Finding new reasons for consumers to choose wool come amid evidence microfibres of synthetics such as polyester and nylon are a significant contributor to microplastics entering waterways and the oceans, being taken up by marine life and ultimately consumed by humans.
The Florida Microplastic Awareness Project, an offshoot of the University of Florida, says a synthetic garment can shed more than 1,900 fibres per wash which are too small to be filtered out by wastewater treatment plants and end up in the ocean. It advocates cotton, hemp and linen as alternatives that do break down.
AgResearch senior scientist Steve Ranford said there is only limited data on the behaviour of wool but that suggests that as a natural protein fibre it breaks down in seawater in a way pretroleum-based synthetics don't.

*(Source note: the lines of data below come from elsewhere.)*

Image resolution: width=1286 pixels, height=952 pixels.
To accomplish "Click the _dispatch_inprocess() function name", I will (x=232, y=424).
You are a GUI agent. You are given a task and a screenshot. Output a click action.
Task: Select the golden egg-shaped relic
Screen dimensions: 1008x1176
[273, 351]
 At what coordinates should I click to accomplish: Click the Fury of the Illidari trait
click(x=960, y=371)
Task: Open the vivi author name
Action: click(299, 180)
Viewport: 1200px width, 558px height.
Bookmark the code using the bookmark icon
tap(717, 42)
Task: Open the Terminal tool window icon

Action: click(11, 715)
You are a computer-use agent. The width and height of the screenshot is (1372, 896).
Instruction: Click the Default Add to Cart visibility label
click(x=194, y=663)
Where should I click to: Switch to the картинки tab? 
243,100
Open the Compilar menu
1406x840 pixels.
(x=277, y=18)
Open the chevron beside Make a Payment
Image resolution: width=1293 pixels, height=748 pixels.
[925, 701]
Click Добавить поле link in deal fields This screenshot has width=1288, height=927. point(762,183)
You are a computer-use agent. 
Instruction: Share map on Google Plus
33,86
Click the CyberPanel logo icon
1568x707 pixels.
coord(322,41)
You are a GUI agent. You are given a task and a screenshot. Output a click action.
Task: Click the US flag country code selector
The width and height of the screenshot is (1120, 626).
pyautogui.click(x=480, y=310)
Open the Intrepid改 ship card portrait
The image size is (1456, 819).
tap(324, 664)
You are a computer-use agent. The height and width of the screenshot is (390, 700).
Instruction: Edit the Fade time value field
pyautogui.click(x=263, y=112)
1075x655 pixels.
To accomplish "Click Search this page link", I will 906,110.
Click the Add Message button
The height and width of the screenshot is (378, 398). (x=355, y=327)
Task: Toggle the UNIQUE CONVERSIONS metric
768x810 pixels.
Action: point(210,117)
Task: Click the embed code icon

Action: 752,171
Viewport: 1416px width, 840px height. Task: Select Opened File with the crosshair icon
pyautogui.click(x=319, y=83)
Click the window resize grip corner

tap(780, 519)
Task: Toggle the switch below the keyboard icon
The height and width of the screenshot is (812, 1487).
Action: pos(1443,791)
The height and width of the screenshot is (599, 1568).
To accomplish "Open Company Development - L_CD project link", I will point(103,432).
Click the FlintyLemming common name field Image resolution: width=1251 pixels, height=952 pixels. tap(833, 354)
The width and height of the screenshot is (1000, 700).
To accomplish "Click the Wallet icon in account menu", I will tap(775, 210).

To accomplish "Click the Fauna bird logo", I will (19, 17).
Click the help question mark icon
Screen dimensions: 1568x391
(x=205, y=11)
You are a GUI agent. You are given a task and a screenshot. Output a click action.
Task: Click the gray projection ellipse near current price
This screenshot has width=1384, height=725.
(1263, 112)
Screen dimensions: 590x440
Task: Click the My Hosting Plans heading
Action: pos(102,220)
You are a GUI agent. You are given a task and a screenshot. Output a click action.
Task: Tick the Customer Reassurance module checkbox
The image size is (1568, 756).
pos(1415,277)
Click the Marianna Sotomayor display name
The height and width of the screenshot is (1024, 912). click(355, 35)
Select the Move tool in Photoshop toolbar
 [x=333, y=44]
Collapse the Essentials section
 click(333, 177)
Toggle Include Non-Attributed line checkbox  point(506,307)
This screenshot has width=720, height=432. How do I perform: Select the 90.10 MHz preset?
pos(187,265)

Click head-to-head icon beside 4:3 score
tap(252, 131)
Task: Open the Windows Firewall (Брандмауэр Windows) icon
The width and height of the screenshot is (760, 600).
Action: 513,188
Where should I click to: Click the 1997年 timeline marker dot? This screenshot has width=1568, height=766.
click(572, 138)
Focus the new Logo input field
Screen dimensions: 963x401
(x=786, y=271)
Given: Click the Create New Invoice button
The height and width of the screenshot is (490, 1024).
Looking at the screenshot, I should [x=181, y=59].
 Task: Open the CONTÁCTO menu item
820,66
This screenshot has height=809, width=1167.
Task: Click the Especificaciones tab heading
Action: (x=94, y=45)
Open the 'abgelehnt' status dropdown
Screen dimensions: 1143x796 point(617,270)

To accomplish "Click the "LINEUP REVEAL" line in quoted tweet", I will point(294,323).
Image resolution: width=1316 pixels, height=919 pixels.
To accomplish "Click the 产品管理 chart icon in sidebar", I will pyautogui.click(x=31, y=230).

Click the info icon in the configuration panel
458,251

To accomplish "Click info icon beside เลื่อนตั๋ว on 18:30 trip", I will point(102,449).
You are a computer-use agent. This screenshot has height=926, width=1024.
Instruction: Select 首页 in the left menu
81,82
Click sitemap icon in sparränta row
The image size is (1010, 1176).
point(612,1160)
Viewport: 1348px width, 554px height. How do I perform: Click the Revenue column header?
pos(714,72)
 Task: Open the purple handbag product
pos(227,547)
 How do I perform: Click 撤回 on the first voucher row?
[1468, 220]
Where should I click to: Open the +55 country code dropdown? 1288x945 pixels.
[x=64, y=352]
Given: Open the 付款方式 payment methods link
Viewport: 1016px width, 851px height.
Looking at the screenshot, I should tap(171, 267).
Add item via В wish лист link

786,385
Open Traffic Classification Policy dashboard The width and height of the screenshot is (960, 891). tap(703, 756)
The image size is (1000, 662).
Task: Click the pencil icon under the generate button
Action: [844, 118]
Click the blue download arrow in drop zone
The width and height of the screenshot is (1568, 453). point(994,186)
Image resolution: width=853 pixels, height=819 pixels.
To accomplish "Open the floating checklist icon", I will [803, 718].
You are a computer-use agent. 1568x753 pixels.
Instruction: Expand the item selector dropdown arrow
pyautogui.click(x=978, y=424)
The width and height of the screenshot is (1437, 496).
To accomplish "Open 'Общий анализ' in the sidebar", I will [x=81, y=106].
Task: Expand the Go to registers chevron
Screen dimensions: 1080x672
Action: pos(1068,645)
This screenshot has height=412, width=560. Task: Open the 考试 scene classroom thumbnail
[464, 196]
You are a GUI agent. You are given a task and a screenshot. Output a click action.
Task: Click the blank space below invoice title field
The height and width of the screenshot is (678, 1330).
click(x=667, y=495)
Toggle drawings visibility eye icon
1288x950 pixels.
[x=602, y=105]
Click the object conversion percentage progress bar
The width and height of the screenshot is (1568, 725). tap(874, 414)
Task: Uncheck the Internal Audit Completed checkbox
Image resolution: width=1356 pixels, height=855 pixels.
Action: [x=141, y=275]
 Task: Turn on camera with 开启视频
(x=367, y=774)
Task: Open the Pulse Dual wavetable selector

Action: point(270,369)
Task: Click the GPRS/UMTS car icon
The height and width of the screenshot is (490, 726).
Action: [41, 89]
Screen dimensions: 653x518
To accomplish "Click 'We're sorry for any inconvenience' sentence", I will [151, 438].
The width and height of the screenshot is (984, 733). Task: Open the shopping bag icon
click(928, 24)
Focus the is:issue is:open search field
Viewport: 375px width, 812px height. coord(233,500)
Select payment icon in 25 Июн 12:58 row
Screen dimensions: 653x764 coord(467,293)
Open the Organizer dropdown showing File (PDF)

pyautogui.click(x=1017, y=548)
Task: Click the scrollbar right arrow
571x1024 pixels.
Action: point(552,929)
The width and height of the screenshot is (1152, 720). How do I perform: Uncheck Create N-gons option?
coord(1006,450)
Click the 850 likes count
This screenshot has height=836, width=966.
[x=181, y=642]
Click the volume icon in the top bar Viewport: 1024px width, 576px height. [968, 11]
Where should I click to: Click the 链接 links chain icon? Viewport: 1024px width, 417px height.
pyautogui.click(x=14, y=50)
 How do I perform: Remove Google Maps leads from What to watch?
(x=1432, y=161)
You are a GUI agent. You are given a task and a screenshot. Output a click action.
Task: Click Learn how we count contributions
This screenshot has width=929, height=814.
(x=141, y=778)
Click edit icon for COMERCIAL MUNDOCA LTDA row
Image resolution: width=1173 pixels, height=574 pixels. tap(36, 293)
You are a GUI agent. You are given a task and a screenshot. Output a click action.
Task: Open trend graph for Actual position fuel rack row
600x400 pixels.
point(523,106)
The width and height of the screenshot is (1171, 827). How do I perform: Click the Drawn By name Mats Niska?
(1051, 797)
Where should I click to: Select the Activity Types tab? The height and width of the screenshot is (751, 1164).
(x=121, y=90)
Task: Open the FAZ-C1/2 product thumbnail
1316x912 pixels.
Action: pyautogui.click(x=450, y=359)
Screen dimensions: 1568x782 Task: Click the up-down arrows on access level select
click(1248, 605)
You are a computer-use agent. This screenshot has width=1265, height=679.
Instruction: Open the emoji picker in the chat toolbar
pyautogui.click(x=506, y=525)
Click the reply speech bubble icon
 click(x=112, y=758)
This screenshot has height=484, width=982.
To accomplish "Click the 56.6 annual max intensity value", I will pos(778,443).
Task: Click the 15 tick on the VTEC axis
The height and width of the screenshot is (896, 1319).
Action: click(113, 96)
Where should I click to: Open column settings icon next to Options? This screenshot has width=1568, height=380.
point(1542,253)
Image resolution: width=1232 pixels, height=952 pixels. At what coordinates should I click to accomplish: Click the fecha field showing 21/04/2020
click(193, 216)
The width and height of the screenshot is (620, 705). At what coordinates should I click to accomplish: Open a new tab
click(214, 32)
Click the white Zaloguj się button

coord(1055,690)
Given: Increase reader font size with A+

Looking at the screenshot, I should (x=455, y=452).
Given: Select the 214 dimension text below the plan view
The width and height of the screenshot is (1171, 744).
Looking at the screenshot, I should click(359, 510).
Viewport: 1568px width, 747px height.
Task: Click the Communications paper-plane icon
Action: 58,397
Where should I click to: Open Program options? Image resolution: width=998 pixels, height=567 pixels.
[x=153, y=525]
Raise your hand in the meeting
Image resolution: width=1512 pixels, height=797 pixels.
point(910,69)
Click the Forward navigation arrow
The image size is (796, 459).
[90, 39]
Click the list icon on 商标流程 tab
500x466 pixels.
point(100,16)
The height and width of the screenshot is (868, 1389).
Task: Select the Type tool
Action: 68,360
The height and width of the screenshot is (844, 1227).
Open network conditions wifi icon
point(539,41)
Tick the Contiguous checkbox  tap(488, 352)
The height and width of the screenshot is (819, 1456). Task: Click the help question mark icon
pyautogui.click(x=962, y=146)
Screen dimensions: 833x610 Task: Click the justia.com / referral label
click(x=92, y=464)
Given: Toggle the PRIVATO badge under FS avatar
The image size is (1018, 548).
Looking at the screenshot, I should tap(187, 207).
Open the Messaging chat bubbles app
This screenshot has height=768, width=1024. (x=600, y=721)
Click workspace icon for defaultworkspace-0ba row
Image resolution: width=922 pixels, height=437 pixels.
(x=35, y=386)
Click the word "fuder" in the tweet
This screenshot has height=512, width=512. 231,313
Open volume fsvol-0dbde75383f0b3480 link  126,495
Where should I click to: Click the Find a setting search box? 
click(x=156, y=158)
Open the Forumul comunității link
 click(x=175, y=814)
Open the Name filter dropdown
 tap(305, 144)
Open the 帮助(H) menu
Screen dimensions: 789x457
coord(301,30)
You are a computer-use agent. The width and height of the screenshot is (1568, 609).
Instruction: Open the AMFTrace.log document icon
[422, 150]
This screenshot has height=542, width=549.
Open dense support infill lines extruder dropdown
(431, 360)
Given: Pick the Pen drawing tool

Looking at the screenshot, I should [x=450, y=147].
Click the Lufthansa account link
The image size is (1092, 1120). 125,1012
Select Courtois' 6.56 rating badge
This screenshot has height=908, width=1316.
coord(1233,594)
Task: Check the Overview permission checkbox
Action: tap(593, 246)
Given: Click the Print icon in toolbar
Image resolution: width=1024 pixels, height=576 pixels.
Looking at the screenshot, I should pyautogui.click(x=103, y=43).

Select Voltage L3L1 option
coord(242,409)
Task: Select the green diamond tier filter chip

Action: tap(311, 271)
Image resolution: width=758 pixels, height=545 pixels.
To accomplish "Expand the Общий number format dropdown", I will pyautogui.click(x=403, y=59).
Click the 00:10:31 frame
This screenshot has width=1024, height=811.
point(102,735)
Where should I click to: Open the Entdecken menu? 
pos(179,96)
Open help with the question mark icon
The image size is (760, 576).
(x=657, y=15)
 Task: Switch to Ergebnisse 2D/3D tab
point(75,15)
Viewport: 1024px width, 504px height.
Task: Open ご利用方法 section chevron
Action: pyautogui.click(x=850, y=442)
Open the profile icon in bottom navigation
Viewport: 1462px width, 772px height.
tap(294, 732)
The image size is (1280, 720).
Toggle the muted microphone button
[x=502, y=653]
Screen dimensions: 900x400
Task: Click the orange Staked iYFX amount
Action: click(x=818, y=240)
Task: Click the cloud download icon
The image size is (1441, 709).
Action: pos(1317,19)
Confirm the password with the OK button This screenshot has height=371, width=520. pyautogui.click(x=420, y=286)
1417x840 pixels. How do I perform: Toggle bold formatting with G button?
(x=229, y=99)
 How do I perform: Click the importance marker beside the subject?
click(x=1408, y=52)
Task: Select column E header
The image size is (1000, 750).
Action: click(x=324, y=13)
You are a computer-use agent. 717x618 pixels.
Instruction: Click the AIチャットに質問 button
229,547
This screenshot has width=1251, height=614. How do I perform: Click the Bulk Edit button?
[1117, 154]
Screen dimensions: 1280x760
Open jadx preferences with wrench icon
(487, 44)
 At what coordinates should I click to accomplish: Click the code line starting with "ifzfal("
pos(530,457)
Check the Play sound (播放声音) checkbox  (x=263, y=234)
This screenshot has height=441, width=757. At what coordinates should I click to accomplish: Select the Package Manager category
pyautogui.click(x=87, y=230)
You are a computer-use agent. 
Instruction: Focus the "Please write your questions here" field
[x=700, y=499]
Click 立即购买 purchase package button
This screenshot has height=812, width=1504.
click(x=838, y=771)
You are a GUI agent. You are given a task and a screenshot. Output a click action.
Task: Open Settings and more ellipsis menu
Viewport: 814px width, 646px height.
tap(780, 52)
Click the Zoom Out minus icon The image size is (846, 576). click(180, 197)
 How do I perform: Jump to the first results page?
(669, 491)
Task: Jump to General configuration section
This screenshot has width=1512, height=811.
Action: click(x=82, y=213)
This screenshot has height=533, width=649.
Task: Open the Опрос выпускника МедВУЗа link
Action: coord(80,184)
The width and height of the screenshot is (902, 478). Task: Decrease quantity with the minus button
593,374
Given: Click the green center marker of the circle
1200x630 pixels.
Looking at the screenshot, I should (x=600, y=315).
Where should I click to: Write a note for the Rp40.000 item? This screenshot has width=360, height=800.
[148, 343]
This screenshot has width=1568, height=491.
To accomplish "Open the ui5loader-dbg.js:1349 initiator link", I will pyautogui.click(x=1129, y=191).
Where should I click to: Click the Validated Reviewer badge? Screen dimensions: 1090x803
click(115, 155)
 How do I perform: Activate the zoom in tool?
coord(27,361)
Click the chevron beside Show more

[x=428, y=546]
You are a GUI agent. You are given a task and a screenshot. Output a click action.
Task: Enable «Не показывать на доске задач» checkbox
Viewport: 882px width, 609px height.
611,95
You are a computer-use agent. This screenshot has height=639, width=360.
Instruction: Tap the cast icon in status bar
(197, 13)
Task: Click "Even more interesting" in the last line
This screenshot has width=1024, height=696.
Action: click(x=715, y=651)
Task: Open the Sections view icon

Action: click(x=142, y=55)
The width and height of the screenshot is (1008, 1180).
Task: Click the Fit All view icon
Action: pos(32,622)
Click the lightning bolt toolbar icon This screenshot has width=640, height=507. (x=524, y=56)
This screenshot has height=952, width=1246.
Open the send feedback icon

"To test that, we will be working with Scion in an experiment that tests how samples from both woollen clothing and carpets biodegrade in controlled salt water conditions, compared to samples from the synthetic alternatives," Ranford said.
"The aim is provide the public with objective information as they make choices about what they buy, as well as inform manufacturers and retailers of the performance of goods like clothing and carpet."
Wool contributed 26 percent of the total value of exports, but by 2011 wool's contribution to the value of exports had fallen to 1.6 percent, according to Stats NZ.